* [To do]: Only a number is wanted: how many lines in the records below contain "computer"?

+===+

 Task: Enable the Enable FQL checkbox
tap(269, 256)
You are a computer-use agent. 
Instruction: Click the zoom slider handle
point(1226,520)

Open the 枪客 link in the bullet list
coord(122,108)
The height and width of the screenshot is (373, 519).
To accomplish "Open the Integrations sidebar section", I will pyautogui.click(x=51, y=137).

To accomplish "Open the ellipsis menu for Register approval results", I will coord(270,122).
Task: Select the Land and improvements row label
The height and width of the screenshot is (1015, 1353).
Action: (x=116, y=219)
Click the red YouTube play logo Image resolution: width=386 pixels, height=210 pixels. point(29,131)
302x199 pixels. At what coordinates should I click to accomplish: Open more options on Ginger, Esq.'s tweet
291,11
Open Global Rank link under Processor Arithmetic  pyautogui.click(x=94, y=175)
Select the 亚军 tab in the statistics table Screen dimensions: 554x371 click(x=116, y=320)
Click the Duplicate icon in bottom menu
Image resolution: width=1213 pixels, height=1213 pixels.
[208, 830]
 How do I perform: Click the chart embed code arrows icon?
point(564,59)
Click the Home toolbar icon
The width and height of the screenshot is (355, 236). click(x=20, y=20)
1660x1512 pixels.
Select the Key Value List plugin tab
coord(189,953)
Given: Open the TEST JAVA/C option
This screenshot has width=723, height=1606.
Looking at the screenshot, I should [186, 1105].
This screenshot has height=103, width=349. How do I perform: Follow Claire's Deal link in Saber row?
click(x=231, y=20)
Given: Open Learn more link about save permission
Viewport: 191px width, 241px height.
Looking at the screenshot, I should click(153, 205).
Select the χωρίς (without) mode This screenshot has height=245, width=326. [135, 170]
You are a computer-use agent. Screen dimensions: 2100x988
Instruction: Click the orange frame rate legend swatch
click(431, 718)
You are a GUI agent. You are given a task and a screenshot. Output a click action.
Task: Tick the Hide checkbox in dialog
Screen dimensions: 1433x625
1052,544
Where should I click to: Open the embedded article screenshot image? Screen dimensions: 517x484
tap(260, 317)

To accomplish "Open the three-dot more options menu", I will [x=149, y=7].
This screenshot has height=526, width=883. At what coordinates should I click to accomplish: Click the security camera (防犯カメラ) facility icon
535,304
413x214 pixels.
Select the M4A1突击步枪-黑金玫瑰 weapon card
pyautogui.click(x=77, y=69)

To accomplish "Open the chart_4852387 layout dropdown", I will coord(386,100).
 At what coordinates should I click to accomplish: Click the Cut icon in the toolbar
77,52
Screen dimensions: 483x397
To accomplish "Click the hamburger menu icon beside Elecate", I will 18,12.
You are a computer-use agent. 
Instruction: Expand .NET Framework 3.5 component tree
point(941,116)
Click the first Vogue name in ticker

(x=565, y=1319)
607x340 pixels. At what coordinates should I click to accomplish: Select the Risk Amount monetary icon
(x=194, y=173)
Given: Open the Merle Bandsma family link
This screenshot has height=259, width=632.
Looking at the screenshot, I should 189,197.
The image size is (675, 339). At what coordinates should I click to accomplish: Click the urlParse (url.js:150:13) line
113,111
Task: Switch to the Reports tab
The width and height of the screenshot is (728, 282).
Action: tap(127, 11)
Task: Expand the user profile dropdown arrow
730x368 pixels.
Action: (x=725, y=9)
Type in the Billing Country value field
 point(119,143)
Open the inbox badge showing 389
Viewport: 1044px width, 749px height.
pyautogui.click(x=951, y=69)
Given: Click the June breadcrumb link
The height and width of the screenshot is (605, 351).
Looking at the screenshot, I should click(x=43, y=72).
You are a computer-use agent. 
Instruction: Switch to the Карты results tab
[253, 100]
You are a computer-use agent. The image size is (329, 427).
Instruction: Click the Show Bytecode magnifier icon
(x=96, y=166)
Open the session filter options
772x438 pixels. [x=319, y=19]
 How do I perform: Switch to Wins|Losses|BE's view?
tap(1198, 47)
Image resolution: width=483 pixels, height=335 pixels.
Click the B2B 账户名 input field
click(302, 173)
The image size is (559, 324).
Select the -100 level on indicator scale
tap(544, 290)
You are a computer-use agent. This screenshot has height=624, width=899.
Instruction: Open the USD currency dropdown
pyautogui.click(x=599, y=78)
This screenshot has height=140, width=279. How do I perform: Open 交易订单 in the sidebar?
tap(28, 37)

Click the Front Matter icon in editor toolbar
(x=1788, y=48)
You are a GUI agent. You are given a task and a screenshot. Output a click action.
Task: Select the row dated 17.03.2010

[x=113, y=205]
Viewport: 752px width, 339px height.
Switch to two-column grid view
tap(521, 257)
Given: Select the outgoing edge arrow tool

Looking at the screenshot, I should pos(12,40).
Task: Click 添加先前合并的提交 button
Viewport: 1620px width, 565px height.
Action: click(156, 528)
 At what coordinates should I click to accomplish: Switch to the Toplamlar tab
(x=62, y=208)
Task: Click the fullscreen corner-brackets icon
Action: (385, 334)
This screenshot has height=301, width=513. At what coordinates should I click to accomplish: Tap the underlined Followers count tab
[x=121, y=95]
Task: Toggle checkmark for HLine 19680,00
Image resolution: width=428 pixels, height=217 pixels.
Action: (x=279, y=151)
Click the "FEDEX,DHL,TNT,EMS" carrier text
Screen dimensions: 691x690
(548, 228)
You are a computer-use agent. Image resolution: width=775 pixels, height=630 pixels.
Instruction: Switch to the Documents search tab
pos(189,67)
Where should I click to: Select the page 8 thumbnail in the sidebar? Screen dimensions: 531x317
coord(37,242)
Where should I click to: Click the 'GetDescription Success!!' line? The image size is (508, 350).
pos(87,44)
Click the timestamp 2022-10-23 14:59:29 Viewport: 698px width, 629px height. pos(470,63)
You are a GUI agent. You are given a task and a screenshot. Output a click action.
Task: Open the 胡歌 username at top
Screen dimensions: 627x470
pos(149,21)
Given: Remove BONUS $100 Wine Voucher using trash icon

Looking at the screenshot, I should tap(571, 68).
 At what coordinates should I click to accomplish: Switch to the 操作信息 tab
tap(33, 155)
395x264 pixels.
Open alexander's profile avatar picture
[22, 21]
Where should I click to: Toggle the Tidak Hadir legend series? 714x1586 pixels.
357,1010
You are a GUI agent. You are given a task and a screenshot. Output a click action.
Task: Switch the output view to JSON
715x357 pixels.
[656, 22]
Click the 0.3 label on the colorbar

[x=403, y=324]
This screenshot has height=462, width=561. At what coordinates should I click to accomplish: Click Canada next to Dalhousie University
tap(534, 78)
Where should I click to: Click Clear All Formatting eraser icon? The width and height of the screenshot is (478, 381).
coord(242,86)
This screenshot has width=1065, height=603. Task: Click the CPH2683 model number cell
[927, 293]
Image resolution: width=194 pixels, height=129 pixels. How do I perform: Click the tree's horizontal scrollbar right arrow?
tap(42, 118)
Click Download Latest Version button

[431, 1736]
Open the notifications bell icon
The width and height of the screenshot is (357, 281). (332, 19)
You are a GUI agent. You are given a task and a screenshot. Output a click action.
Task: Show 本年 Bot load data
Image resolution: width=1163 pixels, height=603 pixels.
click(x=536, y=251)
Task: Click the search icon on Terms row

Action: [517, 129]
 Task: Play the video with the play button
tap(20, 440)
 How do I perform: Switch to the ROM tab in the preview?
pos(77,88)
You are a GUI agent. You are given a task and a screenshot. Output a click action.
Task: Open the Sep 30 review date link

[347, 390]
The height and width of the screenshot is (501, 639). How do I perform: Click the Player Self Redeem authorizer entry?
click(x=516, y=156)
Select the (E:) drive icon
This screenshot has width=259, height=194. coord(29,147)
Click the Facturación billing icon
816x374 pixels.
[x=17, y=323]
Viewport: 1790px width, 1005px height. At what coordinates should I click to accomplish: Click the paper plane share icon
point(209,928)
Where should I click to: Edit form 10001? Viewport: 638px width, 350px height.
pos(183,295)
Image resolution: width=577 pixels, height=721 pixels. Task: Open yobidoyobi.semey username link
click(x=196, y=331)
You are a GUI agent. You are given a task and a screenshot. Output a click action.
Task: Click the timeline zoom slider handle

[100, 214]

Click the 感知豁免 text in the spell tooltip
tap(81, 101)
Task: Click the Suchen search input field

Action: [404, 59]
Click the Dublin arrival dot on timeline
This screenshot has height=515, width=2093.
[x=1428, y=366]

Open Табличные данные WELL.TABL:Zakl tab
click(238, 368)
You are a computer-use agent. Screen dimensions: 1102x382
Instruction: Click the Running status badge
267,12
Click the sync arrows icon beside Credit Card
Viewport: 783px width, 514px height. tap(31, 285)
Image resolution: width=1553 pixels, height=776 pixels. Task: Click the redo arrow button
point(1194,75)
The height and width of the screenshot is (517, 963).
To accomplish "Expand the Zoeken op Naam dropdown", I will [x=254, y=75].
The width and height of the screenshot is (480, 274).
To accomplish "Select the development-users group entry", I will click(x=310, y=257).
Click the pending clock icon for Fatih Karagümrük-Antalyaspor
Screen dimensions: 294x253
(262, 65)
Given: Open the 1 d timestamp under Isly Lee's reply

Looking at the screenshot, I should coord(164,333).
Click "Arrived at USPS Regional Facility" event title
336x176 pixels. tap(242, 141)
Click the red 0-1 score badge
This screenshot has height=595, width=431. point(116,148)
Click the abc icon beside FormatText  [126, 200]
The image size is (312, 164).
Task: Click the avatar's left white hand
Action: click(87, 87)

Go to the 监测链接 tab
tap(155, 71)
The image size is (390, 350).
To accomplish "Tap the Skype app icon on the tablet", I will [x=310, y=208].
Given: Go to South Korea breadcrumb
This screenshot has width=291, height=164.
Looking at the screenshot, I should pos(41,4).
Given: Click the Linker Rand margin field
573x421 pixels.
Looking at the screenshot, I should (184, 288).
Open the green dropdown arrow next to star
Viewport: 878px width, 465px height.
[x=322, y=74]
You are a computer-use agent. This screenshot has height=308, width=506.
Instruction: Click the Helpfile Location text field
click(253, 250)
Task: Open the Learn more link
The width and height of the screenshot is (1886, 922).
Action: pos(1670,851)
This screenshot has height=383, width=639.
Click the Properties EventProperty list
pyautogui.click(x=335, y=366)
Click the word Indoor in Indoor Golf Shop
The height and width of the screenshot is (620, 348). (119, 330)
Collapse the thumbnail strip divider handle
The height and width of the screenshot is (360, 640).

+===+

* [Result of this exercise]: 9